Hacker News new | ask | show | jobs
by gizmo385 2548 days ago
> There are a lot of moving pieces in our system and sometimes there are things outside of Google's control.

Are you implying that the cause of this outage is not Google's fault? If so, can you go into more details about that?

2 comments

> The disruptions with Google Cloud Networking and Load Balancing have been root caused to physical damage to multiple concurrent fiber bundles serving network paths in us-east1, and we expect a full resolution within the next 24 hours.

From the dashboard. Looks like this can be blamed on an Act of Backhoe.

Not him but oftentimes cloud outages can be due to issues with the network connections to the datacenter, or power outages.

Datacenters also sometimes have other single points of failure such as DNS, but those are within the company's control.

https://www.networkworld.com/article/3373646/network-problem...

https://www.datacenterknowledge.com/uptime/equinix-power-out...

But data centers are typically designed with network and power failures in mind, not? Isn’t this why these kind of ring based network topologies exist, so that whenever a single network connection fails, it can still easily be routed around?
Almost always, yes, but the problem is that everyone has to start routing around the problem and it creates congestion. Those redundant pipes don't sit idle. They are sharing the traffic.

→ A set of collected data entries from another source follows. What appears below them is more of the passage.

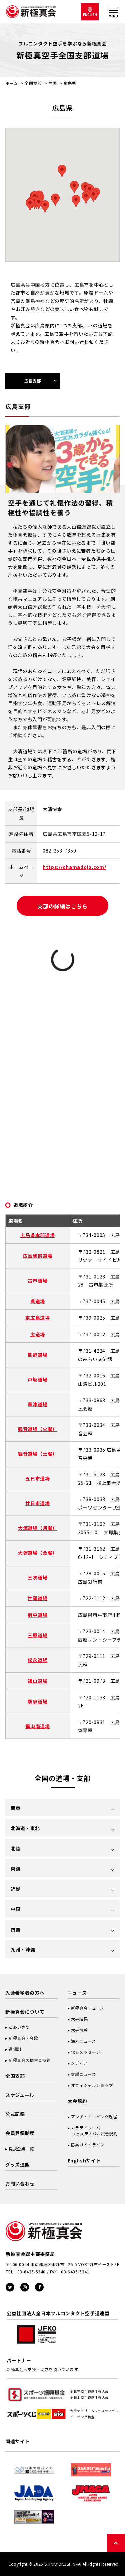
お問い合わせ (20, 2183)
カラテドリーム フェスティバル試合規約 (93, 2130)
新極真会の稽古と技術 (30, 2060)
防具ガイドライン (88, 2144)
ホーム (11, 83)
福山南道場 (37, 1726)
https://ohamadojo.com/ (74, 867)
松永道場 (37, 1660)
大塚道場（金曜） (37, 1552)
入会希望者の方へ (25, 1992)
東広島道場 (37, 1317)
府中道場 (37, 1614)
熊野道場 (37, 1354)
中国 (52, 83)
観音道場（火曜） (37, 1429)
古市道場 (37, 1280)
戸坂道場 (37, 1379)
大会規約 (77, 2101)
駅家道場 (37, 1701)
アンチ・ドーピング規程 (94, 2116)
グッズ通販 (17, 2164)
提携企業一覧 (21, 2148)
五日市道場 (37, 1478)
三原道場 (37, 1635)
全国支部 (33, 83)
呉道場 (37, 1301)
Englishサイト (84, 2160)
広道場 (37, 1334)
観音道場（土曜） (37, 1453)
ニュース (77, 1992)
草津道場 (37, 1404)
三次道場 (37, 1577)
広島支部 (32, 380)
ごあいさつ (19, 2027)
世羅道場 (37, 1598)
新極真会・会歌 (23, 2038)
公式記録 (15, 2114)
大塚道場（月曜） (37, 1528)
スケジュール (19, 2095)
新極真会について (25, 2011)
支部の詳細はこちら (62, 906)
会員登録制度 (20, 2133)
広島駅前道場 (37, 1255)
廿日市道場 (37, 1503)
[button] (55, 200)
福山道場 (37, 1680)
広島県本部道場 (37, 1235)
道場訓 (15, 2049)
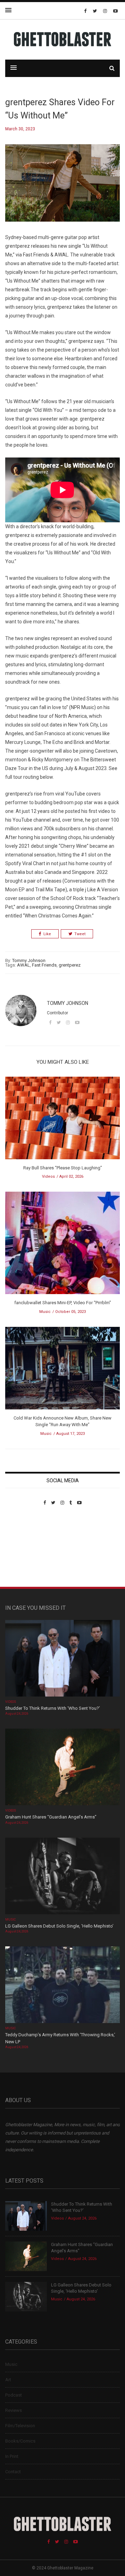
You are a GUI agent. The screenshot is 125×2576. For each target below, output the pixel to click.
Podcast (13, 2395)
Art (8, 2379)
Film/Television (20, 2425)
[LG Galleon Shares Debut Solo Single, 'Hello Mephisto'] (62, 1876)
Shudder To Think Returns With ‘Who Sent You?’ (52, 1708)
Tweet (79, 934)
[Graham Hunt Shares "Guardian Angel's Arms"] (62, 1767)
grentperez (70, 965)
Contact (13, 2471)
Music (45, 1311)
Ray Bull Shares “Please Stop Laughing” (62, 1167)
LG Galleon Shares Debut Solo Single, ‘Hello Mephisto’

As mentioned in another thread, in this case, Google has rerouted google.com traffic out of the region to try to mitigate the congestion.

On a smaller scale, to link up a few datacenters that are a few miles apart? Sure. On a grand scale though, no. Nobody's running an extra undersea cable from Japan to Singapore so that they can have a ring topology. Or trenching a second PBps of cables across the Appalachian Mountains. When something like that gets busted you go and reroute your least important traffic and send out the repair crew.